Screenshot grounding data
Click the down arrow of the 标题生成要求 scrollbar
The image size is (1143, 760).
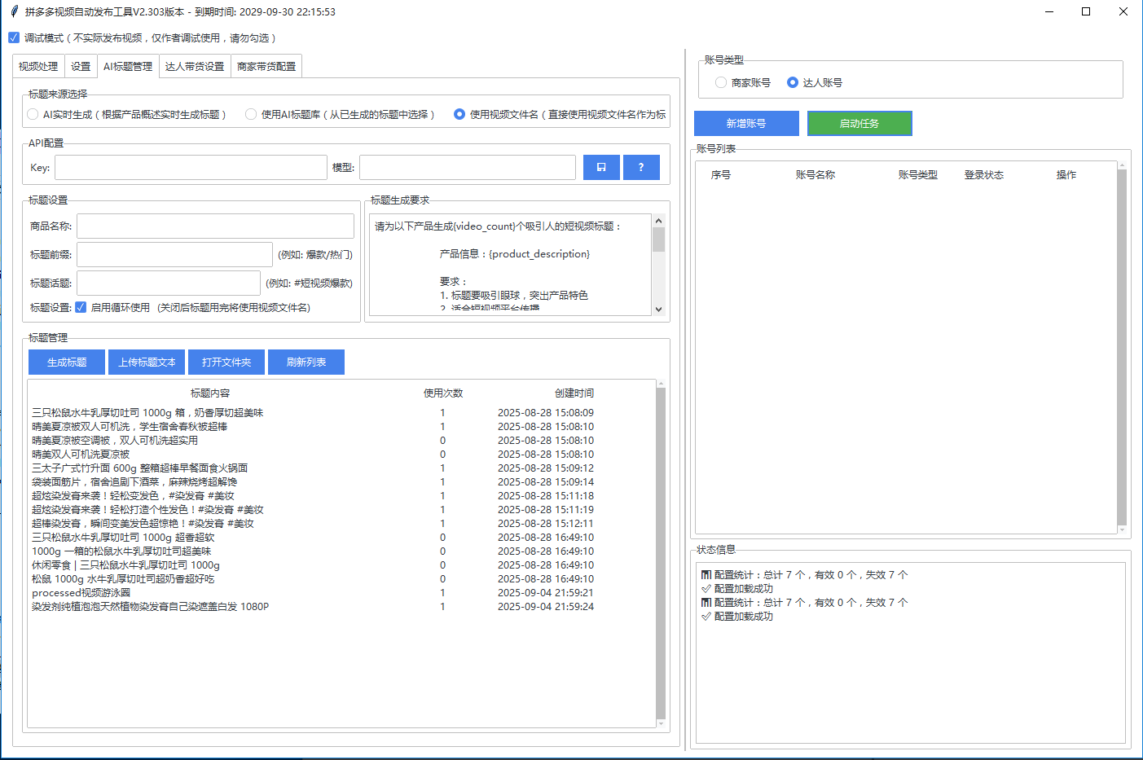click(657, 309)
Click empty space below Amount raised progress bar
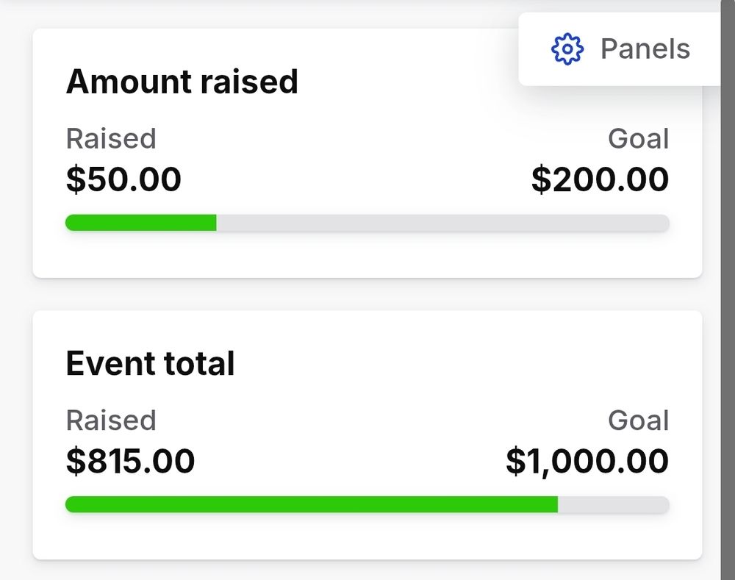 (367, 254)
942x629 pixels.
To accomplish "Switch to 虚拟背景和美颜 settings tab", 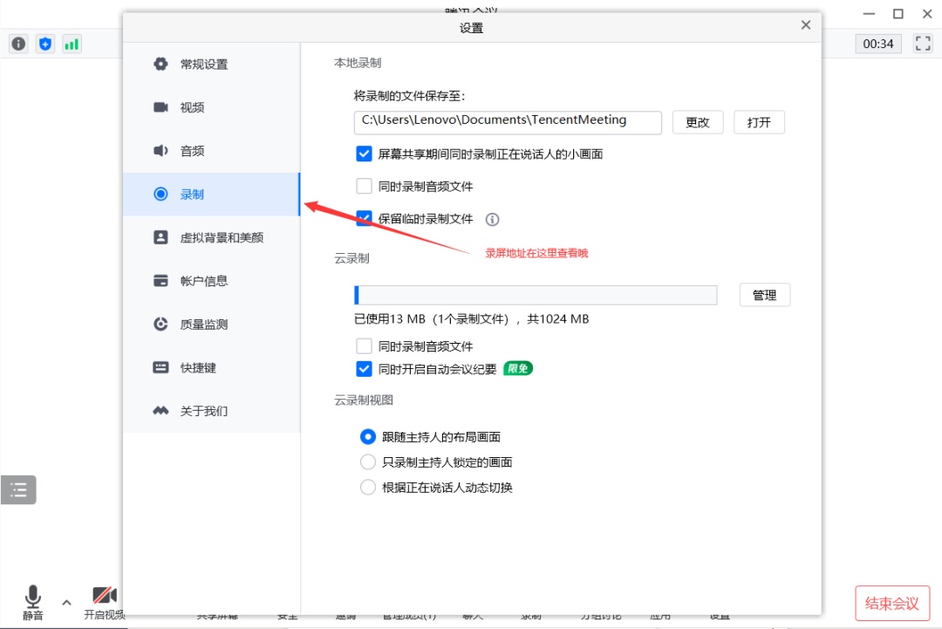I will pos(221,237).
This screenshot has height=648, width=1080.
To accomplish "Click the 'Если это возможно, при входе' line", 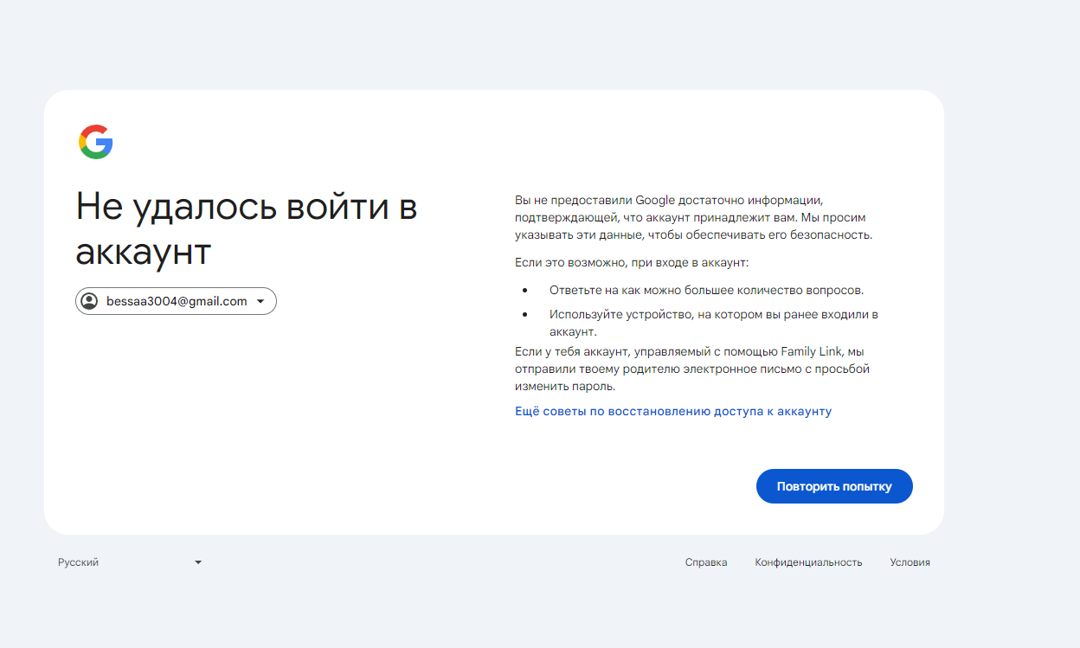I will tap(631, 262).
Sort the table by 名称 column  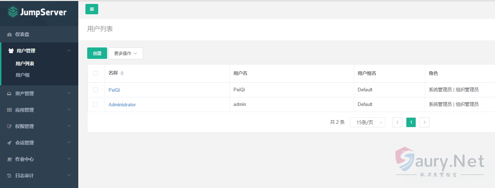click(x=122, y=73)
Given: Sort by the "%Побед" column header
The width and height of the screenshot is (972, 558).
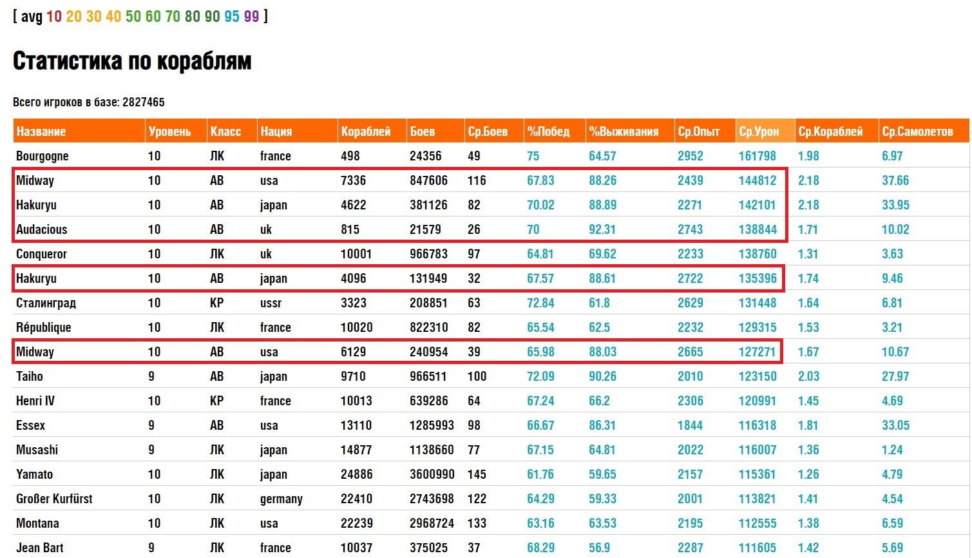Looking at the screenshot, I should click(x=548, y=131).
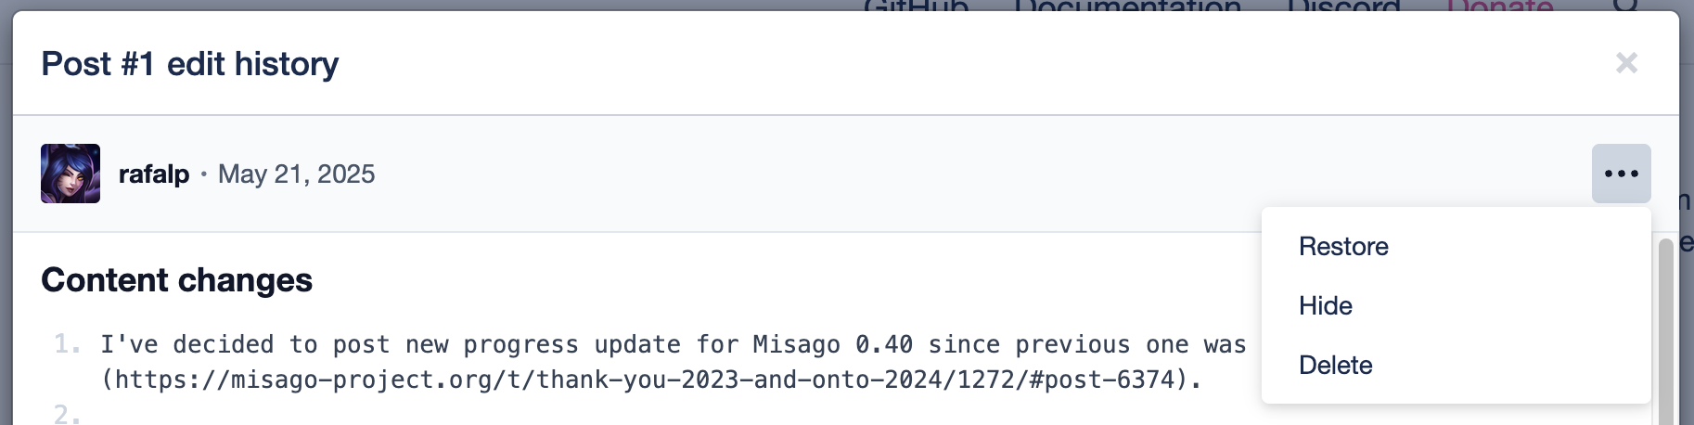Click the dialog's vertical scrollbar
Image resolution: width=1694 pixels, height=425 pixels.
(x=1665, y=334)
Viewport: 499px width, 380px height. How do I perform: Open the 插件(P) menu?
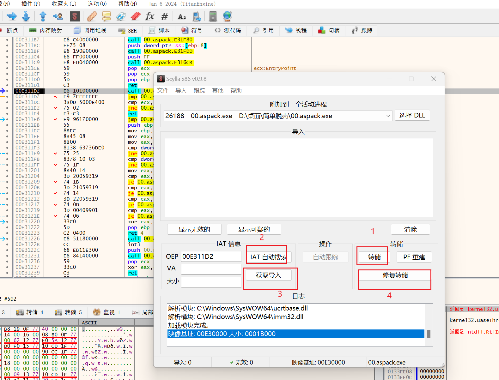31,4
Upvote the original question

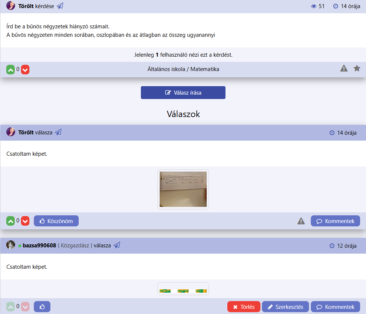(10, 69)
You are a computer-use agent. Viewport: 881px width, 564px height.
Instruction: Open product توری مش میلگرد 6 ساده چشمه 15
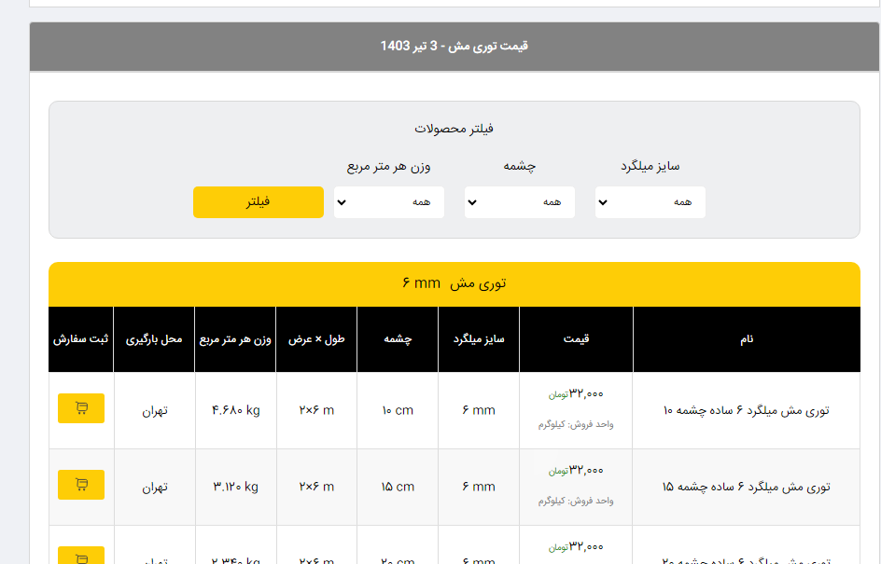(746, 487)
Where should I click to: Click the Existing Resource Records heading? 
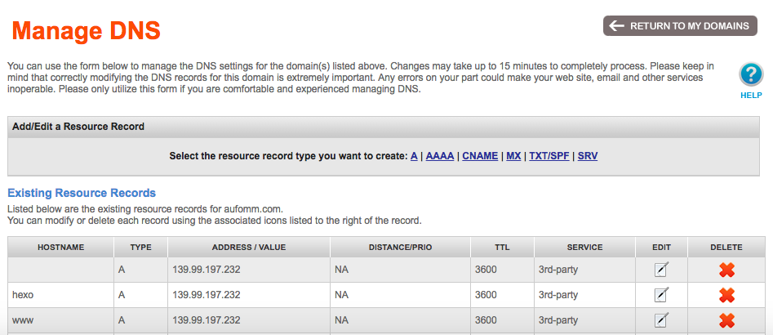(82, 193)
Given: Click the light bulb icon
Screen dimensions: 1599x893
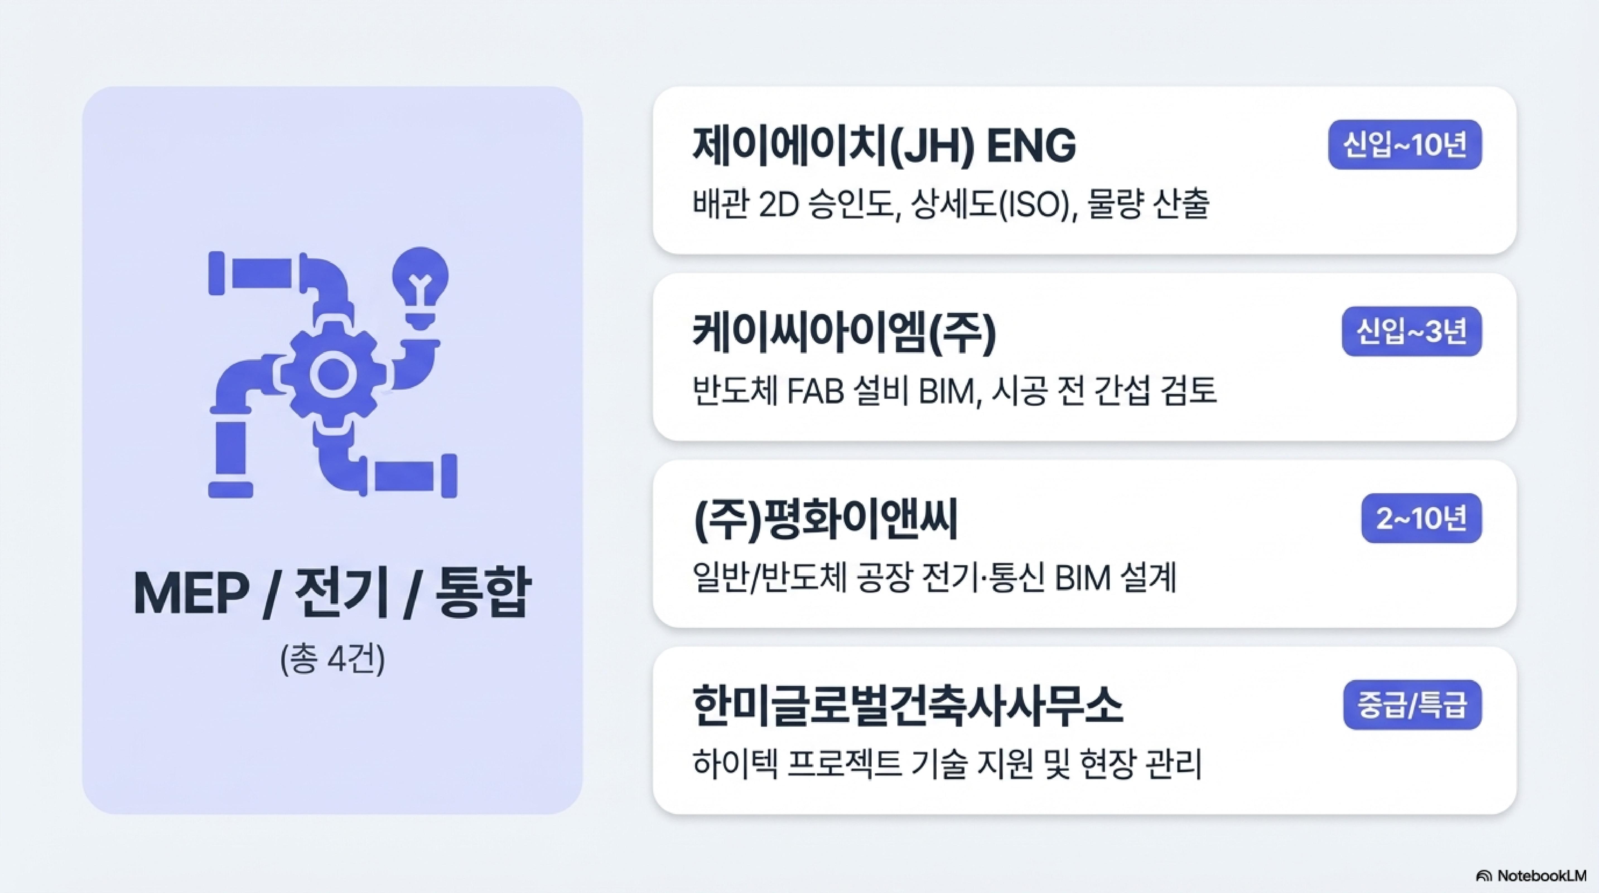Looking at the screenshot, I should pos(421,288).
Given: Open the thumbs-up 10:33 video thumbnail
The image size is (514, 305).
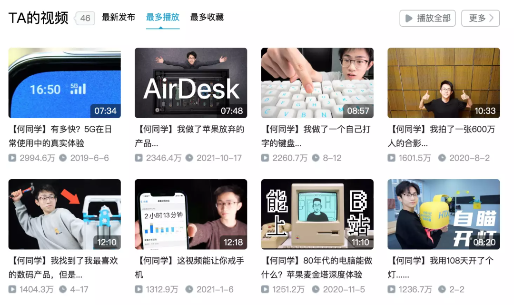Looking at the screenshot, I should pyautogui.click(x=444, y=83).
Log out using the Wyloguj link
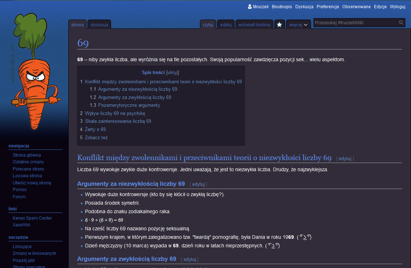The width and height of the screenshot is (411, 268). click(x=397, y=7)

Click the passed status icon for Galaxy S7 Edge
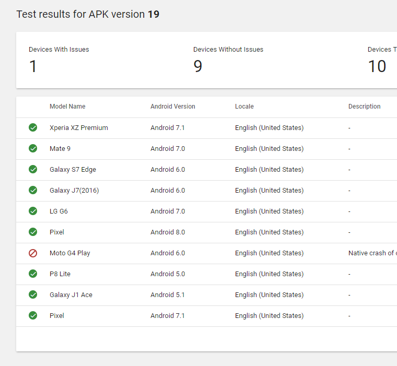(x=33, y=169)
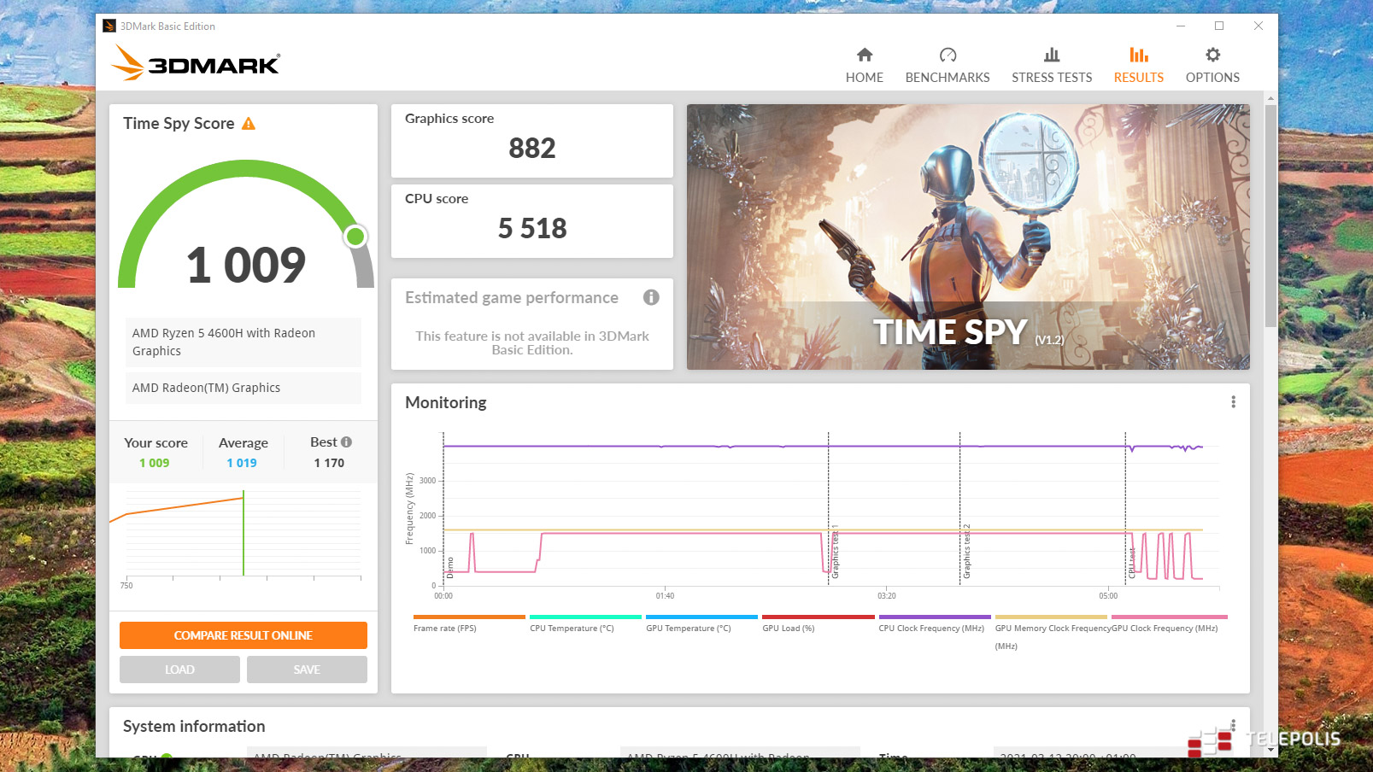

> _Exercise directions_
All that is wanted is an exact copy of the lines from the line bearing "Log out using the Wyloguj link" through the final line of the entries, including both ends but no pictures.

> _Output of the exercise_
Log out using the Wyloguj link
The width and height of the screenshot is (411, 268). click(x=397, y=7)

Click the passed status icon for Galaxy S7 Edge
(x=33, y=169)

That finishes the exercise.